My choice for a tried-and-true powerplant in the buggy would be a 180 hp, air-cooled flat-six pulled from the Chevrolet Corvair Corsa. With an aluminum block, aluminum heads and optional turbochargers and high-performance carburetor versions available, the Corvair engine is a versatile and tough air-cooled engine. Builders have been hanging these off the back of VW transaxles for decades, and I can visualize a turbocharged, 180 hp engine in the buggy easily.
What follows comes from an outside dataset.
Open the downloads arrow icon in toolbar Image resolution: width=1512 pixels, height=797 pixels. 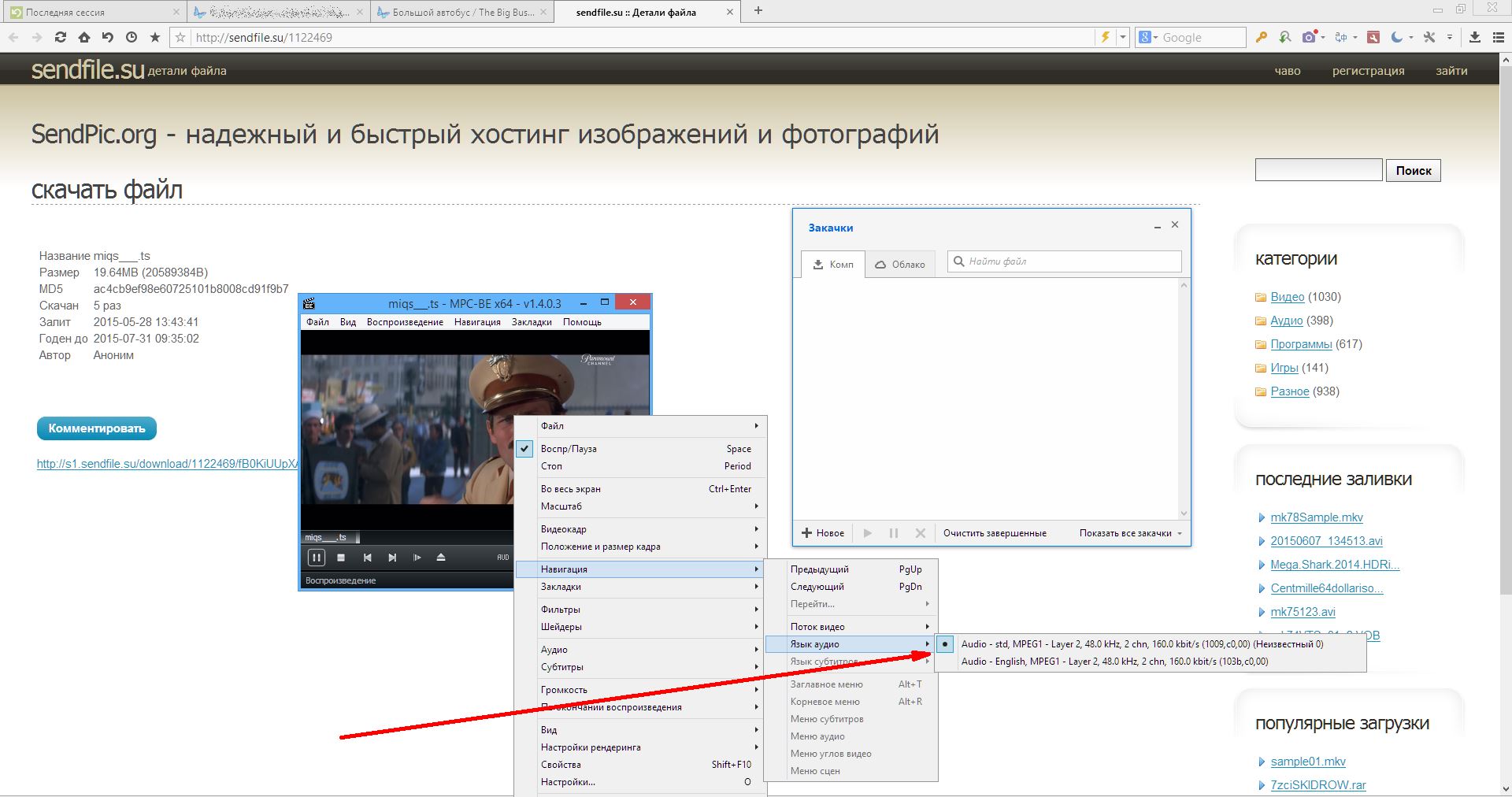[x=1475, y=37]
With the rational choices covered, I’m open to suggestions. What’s the wildest powerplant you could feasibly cram into this buggy in the pursuit of full-throttle thrills? What about a high-revving Mazda 13B rotary engine, or a Hayabusa sport bike mill? Or maybe you think “Miata is always the answer.” The options are literally endless, so tell us what you’d do. There’s no wrong answer, except a Cummins 12V, that is 100% the wrong answer.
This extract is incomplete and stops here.